I came across a book in Barnes and Noble the other day. I went in there because bookstores feed my soul. I needed some TLC. I wasn’t expecting to find a subtitle so perfect for my season. The title is “Begin Again.” The subtitle, “the practice of releasing hurt and finding rest,” could not have beckoned more clearly. The author, Leanna Tankersley, wrote a chapter called “the threshold.” She describes moments when we come to a place where can enter or we can turn back and go the other direction. In my spirit I know this is where I am, at the threshold. Enter or turn back. Entering includes moving away from all the disappointment and unfulfilled ideas and moving toward new possibilities, ones I can’t see.

Even though the plan I had worked out in my head was not the reason I said yes to leading women’s at my church, I did see it as a way through to what God had possibly planned for me.
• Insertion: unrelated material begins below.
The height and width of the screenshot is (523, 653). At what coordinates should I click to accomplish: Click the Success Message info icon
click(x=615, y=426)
We are at a place in our family life in which it would be really helpful if I got a paid job to help with all the upcoming college education costs for our 6 children! When I think about jobs, I can’t see myself getting back into early childhood/elementary education. I am “kidded out” now. I have been a stay-at-home mom for 20 years. I. am. done. Since I have been a stay-at-home mom for all that time I do not have much job experience to help me land many jobs I might like. And when I think about the jobs I could easily get, Target or something along those lines, I just can’t get myself to apply because A: I don’t want to work in retail and B: the pay is really very poor. Next time you are in a store or restaurant, thank them and treat them well because they are doing work with very little compensation! I have said to myself, “I will work at one of those places if I have to.” I do want to stay open if necessary.

Reality is, I have been a pastor’s wife for 24 years and because of this I have experience in ministry with people. When it comes right down to it, I want to spend the rest of my life helping people know God more deeply and inspire them to do all that God has created them to do. Ministry is in my blood. A minister is who I have become.
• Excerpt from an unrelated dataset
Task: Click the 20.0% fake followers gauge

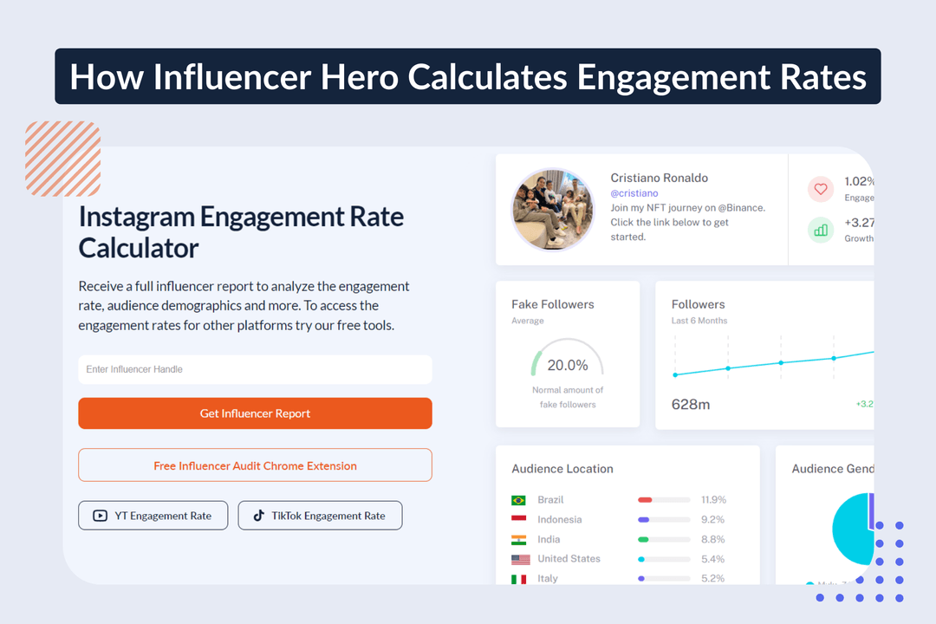Action: [x=568, y=366]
With twinkle in my eyes, I started serving in women’s ministry imagining the possible future outcome: a part-time or full-time paid job in the church. Can I be honest with you for a minute? This is hard to admit, but I saw myself working so hard and so well that someone would see me and my work and think, “we need her here, we want her here, let’s pay her for her work. She is an integral part of where we are going as a church. Let’s hire her.” These words and exact details were not all worked out in my brain, but I did imagine volunteering would turn into something else. This did not happen. I did not imagine feeling like I had nothing to show for my hard work these last two years. I did not imagine I would have to begin again and have to choose to trust again with nothing of substance in my sights as far as a fulfilling, paid job goes.

So, here I sit, in the in-between yet again, fighting, waiting, on the precipice of either drowning in doubt and anger or entering into the unknown with hope and anticipation. It’s time to revisit what helps me get to door #2.

How about you? Are you in a transition? What’s door #1 for you? What’s door #2? Where are you in the whole trusting process? What do you do to fight and stay on track?



One thought on “Transitions and Goodbyes

  1. Jenn – when I was at that point – coming off 20 years of being an at-home Mom and foster Mom, I signed up for a personal development course at MCC. Real simple – they make you look into yourself and combine it with a couple of simple interest tests and give you a direction to consider. It got me off dead center. I have recommended it to many people since.